AoS Balancing Thread @ 2019/03/11 09:21:22


Post by: Eldarsif


Someone pointed out to me the other day that there are more units which deal MWs than units with rend -2.


The designers are strangely afraid of two things: Giving -2 rend or better and giving a 3+ save or better. While at the same time they don't mind giving everyone and their grandmother a Mortal Wound output.


AoS Balancing Thread @ 2019/03/11 11:13:44


Post by: auticus


They have mentioned in the past they designed the game so that stuff dies in droves because when things dont die "thats not fun". So I would say that the mortal wound output thing is intentional.

Although obviously factions dealiing mortal wounds are at a great disparity overall. Some do it like breathing, others have to dig deep to do a half a dozen mortal wounds in a turn.


AoS Balancing Thread @ 2019/03/11 11:37:20


Post by: Future War Cultist


This is not a good trend at all. Ok yeah, you want your attacks to actually land and do something. But imo, units should be able to survive more than 1 round of attacks. And for armies that can’t throw out mortal wounds, they’re at a disadvantage.


AoS Balancing Thread @ 2019/03/11 11:47:13


Post by: auticus


Thats part of the balancing discrepancy and why I have a system to cap too many mortal wounds. Solely because not every faction can do it and the have-nots might as well not even come to the table.

I would consider an army that can spam mortal wounds on par with an army that can spam summoning as I see those two things as diametrically opposed. One does massive damage the other regenerates that massive damage.

Armies that can do neither of those things are trash against armies that can.


AoS Balancing Thread @ 2019/03/11 14:14:48


Post by: Wayniac


I liked Mortal Wounds when they were meant to be rare and the counter to things like 2+ rerolling 1s Stormcast or things that could ignore rend (Seraphon stuff springs to mind). But having everything dish out a ton of mortal wounds is just stupid.

Mortal Wounds, in general, are a "negative play experience" since there's usually nothing you can do about it, especially when it's mortal wounds on hit because it usually just removes these models.

The fact the AOS design team seems to be doubling down on them isn't a good thing IMHO.


AoS Balancing Thread @ 2019/03/11 14:56:05


Post by: Future War Cultist


Absolutely, 100% agree.
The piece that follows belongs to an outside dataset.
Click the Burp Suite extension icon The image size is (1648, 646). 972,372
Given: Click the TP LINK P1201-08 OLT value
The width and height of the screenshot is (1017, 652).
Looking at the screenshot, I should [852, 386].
Mortal wounds should have been special, and quite rare. Imo, they should have been limited to:

Magic
Artifacts
High level characters
The biggest monsters
The most elite units
Terrain effects

Not only that, but they should have been limited to 1 mortal wound 70% of the time, D3 mortal wounds 25% of the time, and D6 or higher should be as rare as hens teeth. But unfortunately they’re throwing them about like confetti...for some. And the ones who can’t are suffering bad.

I’ve been on the receiving end of deep striking star soul mace wielding paladins and the Sword Of Judgement...they suck.
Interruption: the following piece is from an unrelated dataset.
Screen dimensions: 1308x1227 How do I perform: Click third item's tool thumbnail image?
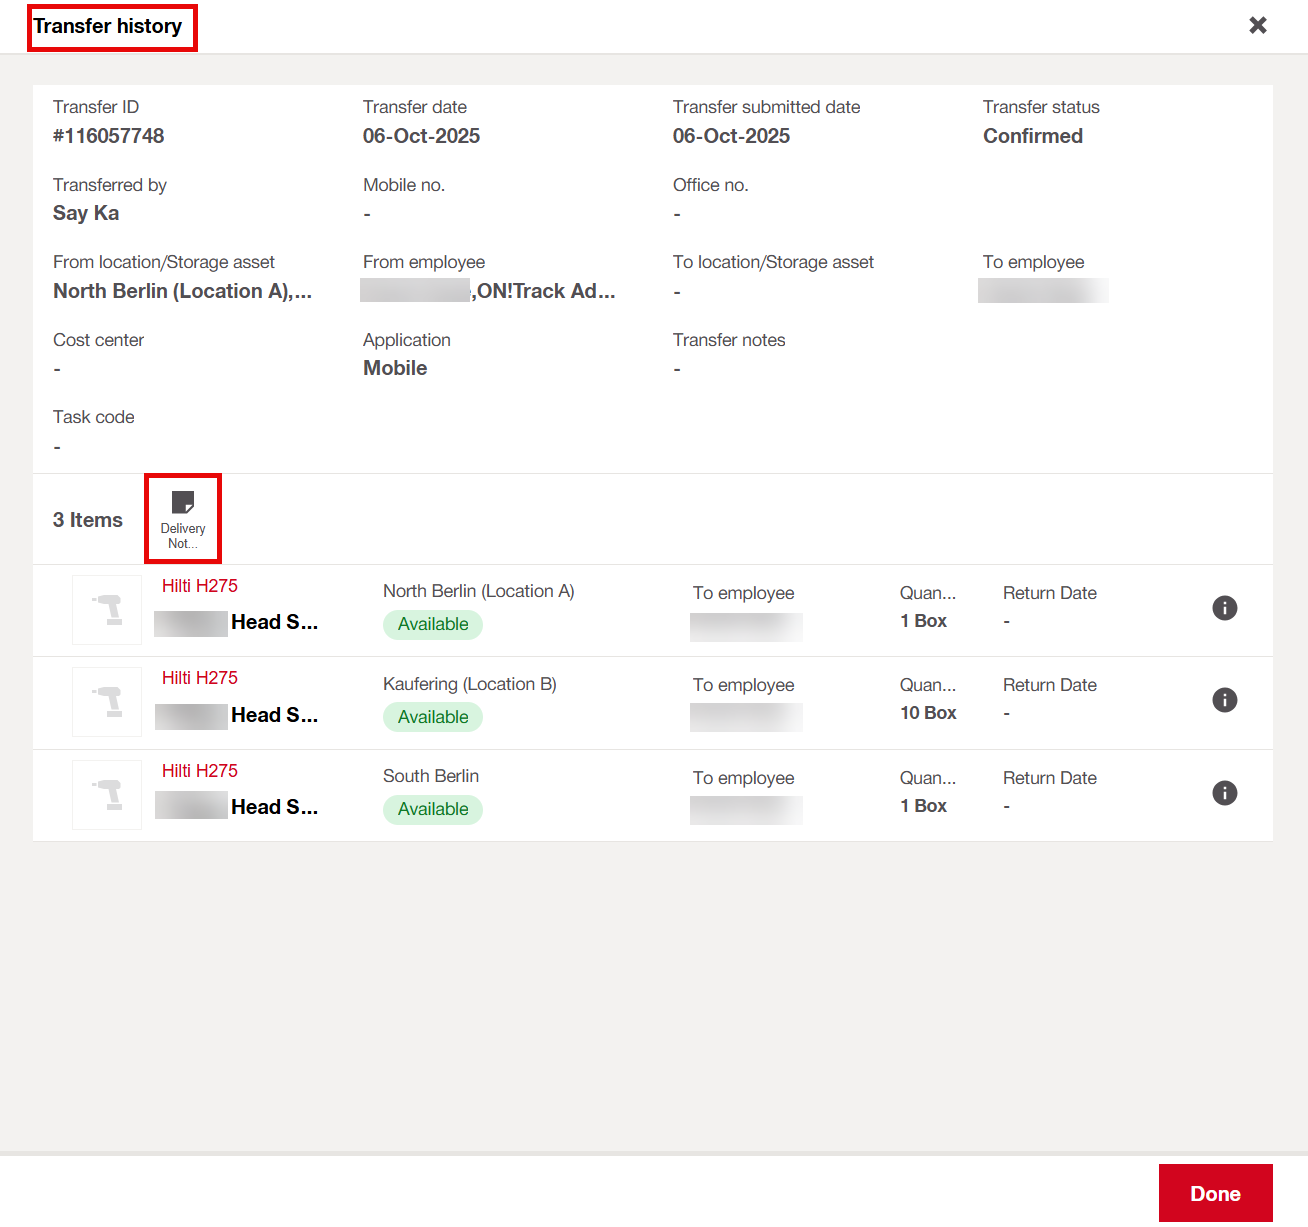click(107, 795)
AoS Balancing Thread @ 2019/03/11 18:29:14


Post by: Wayniac


Yeah. They never seem to be able to keep a good idea going, it always ends up with them going off the rails with it. Mortal Wounds were one case. Now we also have endless spells for everyone (except the factions that don't get it) and mandatory terrain for everyone.

It's still a completely backward design cycle where things are languishing because they have no reason to update it without new sculpts, but nobody is telling the model designers to make new sculpts for the factions that need them. I'm pretty sure the model designers decide on their own, without any input about the game, what to work on (possibly driven by management) and then *tell* the rules team to throw it in.
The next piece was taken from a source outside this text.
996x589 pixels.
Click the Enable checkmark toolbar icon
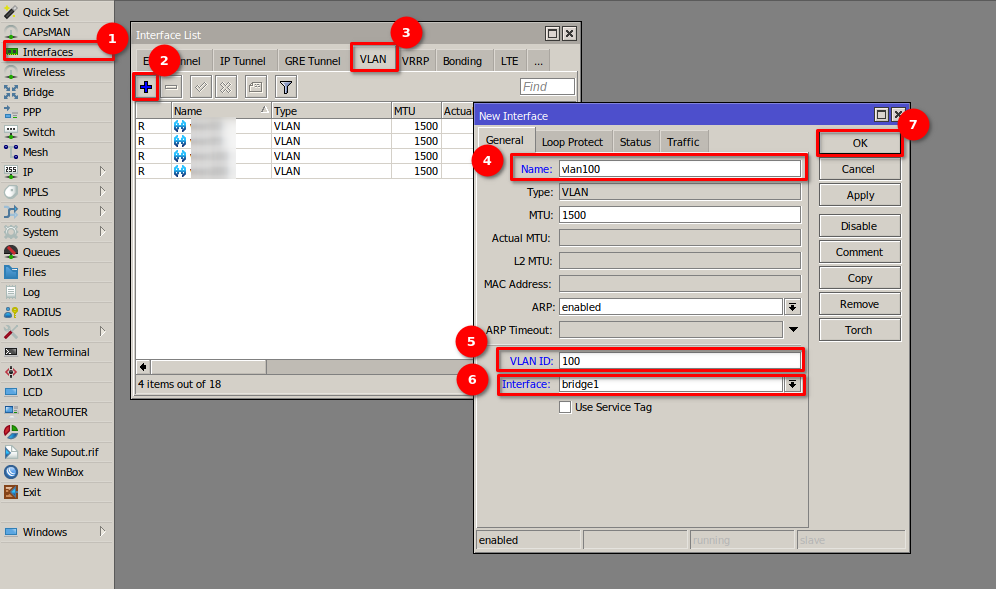click(201, 88)
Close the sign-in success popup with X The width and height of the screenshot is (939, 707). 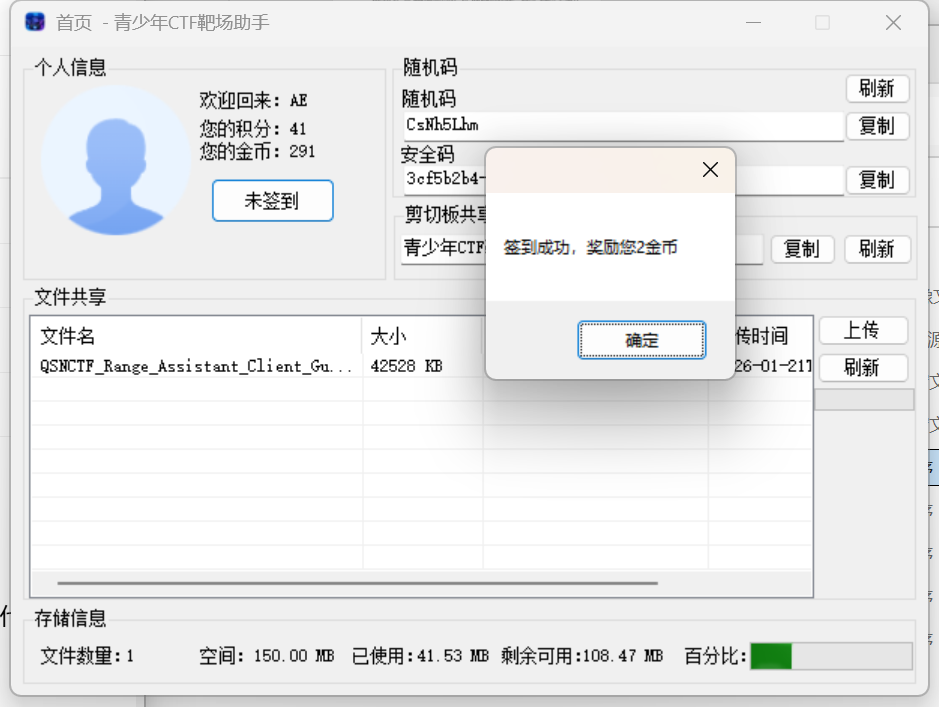tap(710, 170)
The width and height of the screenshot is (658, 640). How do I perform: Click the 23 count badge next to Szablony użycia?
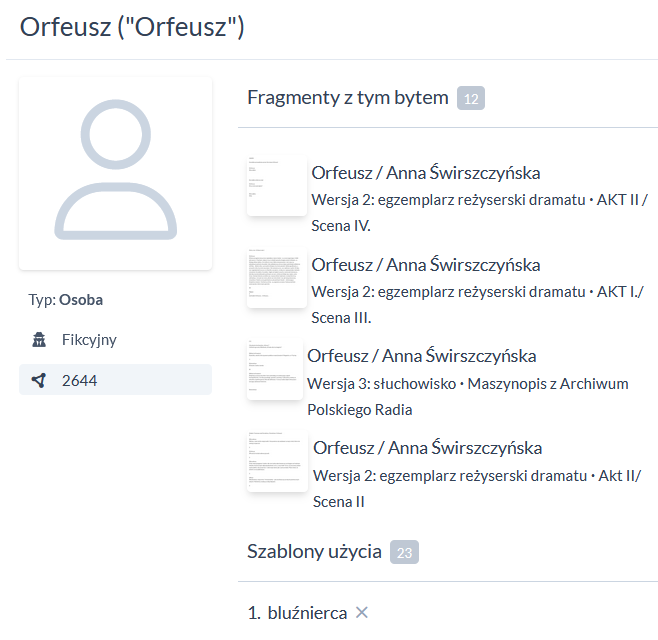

The result of this is if the model team has no incentive/desire to work on for example new Seraphon sculpts, they won't get any which reduces the chance for an updated tome because there are no models to go along with it, but if the design team suddenly decides oh it'd be really neat to have Stormcast golems they'll whip those up and then boom another Stormcast release when they don't need it.


AoS Balancing Thread @ 2019/03/11 18:42:32


Post by: Eldarsif


I'm pretty sure the model designers decide on their own, without any input about the game, what to work on (possibly driven by management) and then *tell* the rules team to throw it in.


If they are like many other game design teams on a long term project there is overwhelming chance it is something like:

- Artists make something, then ask the rules team to fit them in somehow. Some artists may also be more interested in updating old models. That in itself is most likely a slower churn which is probably why we'll get a revamp of older models every now and then.
- The rules team approaches them with ideas because they(rules team) want to add something. The artists then make something to what the rules team requested.

In short: It is a two-way street.


I really doubt management is driving anything because if they are then GW has cracked one of the greatest secret of the game industry: How to hold onto talent while giving them no creative freedom. However, if this is scrum driven like many game development stuiods, then the artists AND rule team must make a case why something should be done because management must accept projects and money people must calculate potential time and money spent on a project vs. potential earnings. This is why if an artists or a rule team suddenly comes up with an idea to make a High Elf Spearmen revamp, and management doesn't see how that would fit into any line, it will most likely not get greenlit. However, if someone comes up with an idea to consolidate one faction into a tome that will use existing models and add a few new ones(like DoK) then management will give it a greenlight because it is a well thought out project that have Objective Key Results(OKR) they can make a case for.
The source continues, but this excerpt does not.